I don't recall using pins I didn't have to sand down a bit to slip fit a hole "the same size." You'll wand to do that anyways to give any glue a bit more to grab onto vs the slick surface pins come with. Chuck the pin up in a drillpress/drill and wrap it in a piece of sandpaper and you'll be done fast.
 
When this happens, just move up to the next bit size and drill it again. The epoxy will fill in around your pins so it won’t hurt anything.
 
Or cheap masonry bits in your hand held drill. They wobble a little bit so are perfect for making a slightly smaller hole larger. If ya have a 1/8" pin that doesn't quite go in a 1/8 inch hole use a 1/8" bit. Little drop of oil and it wobble right on through and then your pins will fit.
 
Mosaic pins are expensive, so unless you have your heart dead set on them, you could always change your pins to solid brass, or aluminum and save the mosaic pins for a future project. Aluminum and brass pins are very easy to sand down, and over sanding won’t alter their appearance.
 
Thanks to all for the amazing input! I did go with the idea of sanding down the pins. Worked great, I think I sanded to much off since they now wobble too much but since I'm using epoxy to apply them, I think this won't be a problem?

Thanks
 
Thanks to all for the amazing input! I did go with the idea of sanding down the pins. Worked great, I think I sanded to much off since they now wobble too much but since I'm using epoxy to apply them, I think this won't be a problem?

Thanks
I would start again and shoot for a snug fit.
A ring around the pins might bother you depending on how good the rest of the fit and finish is.
You could decide just to finish it up and improve more things next time.
 
The pin can be a little loose in the tang, but the scales need to be close fit, just enough for the pin to slide without resorting to a hammer.

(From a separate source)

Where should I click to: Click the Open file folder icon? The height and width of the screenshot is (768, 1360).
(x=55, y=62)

Epoxy can fill that interior space and still retain the strength. Since you sanded the pins small, now you have to be cautious about drilling the scales. It is a good idea to get a drill bit gage and try to find the diameter that works best, with just the right amount of free play so you select the proper bit size. You may find you need metric or even the alphabetical sized bits.
 
If the pins are 1/8” then head to ge hardware store and buy a carbide burr that’s 1/8” for a dremmel tool. Chuck it up in the drill press and drill out the pin holes. There is a good chance the Alabama Damascus is not very hard anyway.
 
#30 drill bit for a 1/8" pin. F for a 1/4", #12 for a 3/16" pin. Gives a clearance hole so the pin slides in easily, but leave a touch of room for epoxy. I used to chuck the pin in a drill press and use a file to make it fit the holes or use a dremel burr before I found the clearance drill size. I usually get a carbide 5/32" bit for drilling 1/8" pin holes in hardened steel, but a Masonry drill bit should work for those blades as well.
 
Carbide reamers are a wise investment. Pick a size that is about .005" over the pin size. You can buy reamers on ebay cheap when industrial shops get rid of them because they are out of specs.

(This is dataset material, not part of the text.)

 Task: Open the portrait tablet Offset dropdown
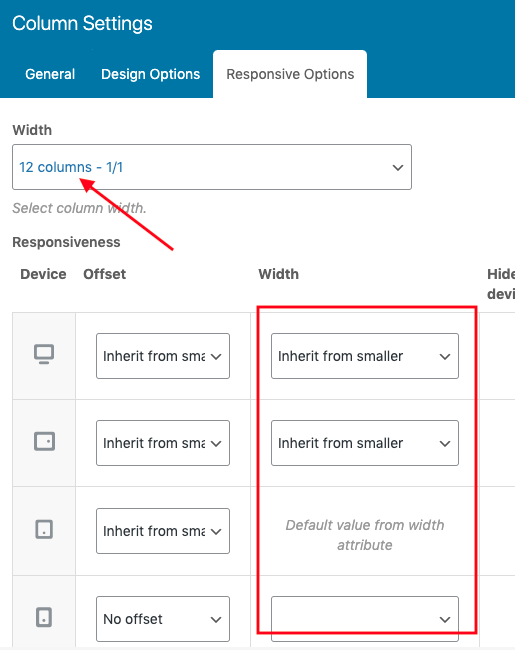click(x=163, y=531)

It may have already been mentioned already, but the biggest issue with drilling wood handles for pins is that the wood fibers get compressed by the drill as it cuts through them and then springs back after the drill is removed. This makes a hole smaller than the bit that drilled it. This is why the normal recommendations for #30, F, #12, etc. Stabilized woods drill cleaner than non-stabilized. Oily woods have the most spring-back. It is a good idea to check the pins fit about 30 minutres after drilling to see if the holes need to be re-drilled or reamed.

TIP:
Drilling the tang with the same size bit as the pin is almost always going to cause problems. Drill tang holes oversize by a good amount. I recommend 15% to 25% oversize. Doing this will prevent the problems we see on FIF and read about in Shop Talk where one or more pins will not going through the handle. The excess space gets filed with epoxy and is not an issue.